A Barren Place
Ione Lay looked proudly at her eldest son, Billy. She nodded approvingly as she prepared to say goodbye.
Billy was set to begin his first year at the A&M College of Texas. He knew his parents were proud that he had chosen to continue his education, the first in his family to attend college.
Tears began to fill Ione’s eyes. Not wanting to create a scene in front of her son, she gave Billy one last hug, turned and got into the family car.
Bill Lay spent more than 20 years as the director of admissions for Texas A&M University. He and his wife, Mary Jo, still call the Bryan-College Station area home.
Lay’s time in Aggieland began in the late summer of 1949. Bill still remembers his mother’s sniffles as she left him behind at The Annex, the Bryan Army Air Field home to A&M freshmen cadets from 1946 to 1950.

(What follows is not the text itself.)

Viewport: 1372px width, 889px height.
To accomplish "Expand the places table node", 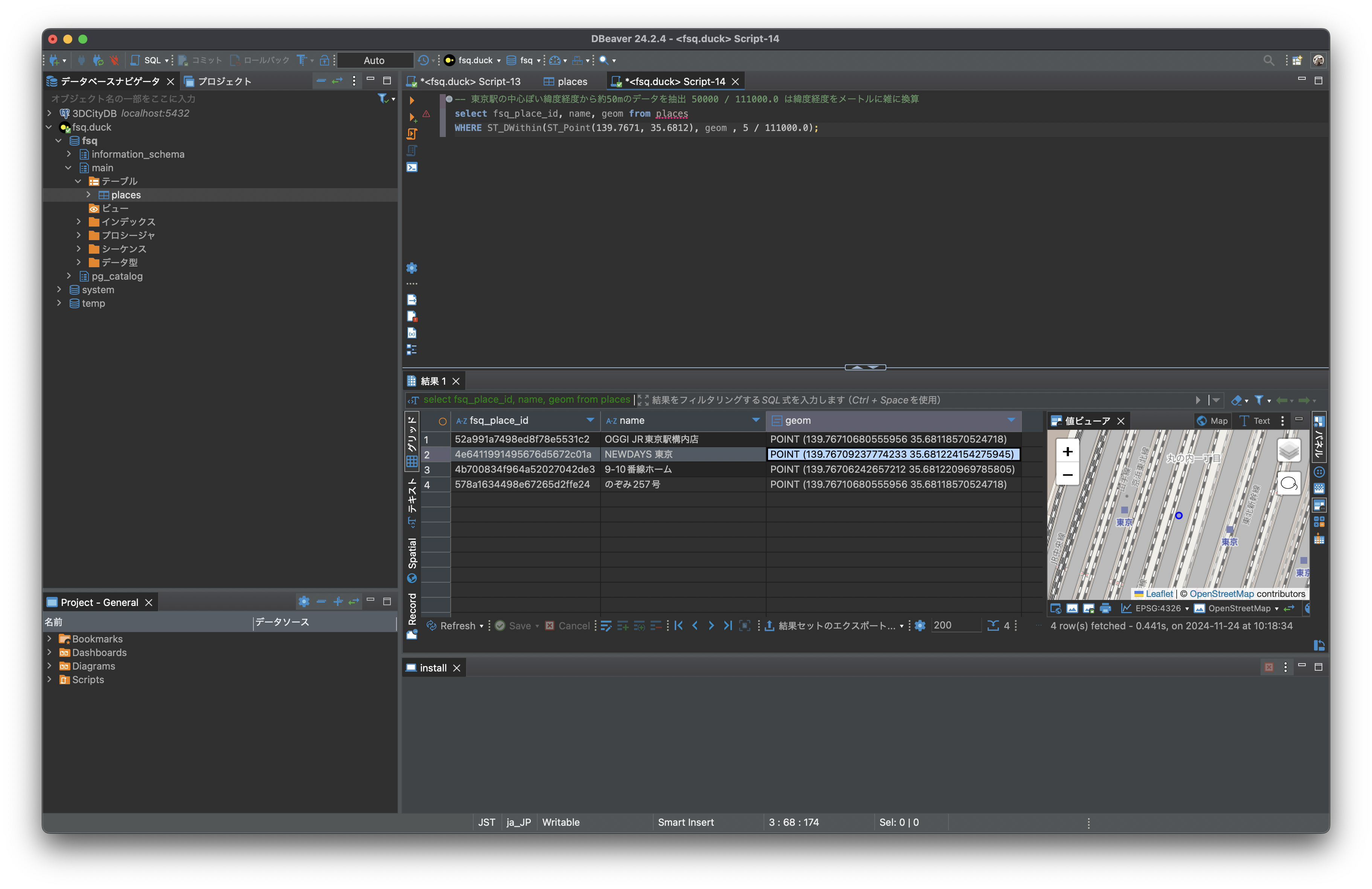I will (x=88, y=195).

Dr. Bill Lay graduated from A&M in 1954 having been a member of both the Corps of Cadets and the Fightin’ Texas Aggie Band. After serving as an officer in the U.S. Air Force, including a stint at Bryan Air Force Base, Lay began a long and distinguished career as a teacher and administrator. During Lay’s nearly quarter-century tenure as director of admissions at Texas A&M, he admitted more students to the university than anyone in history.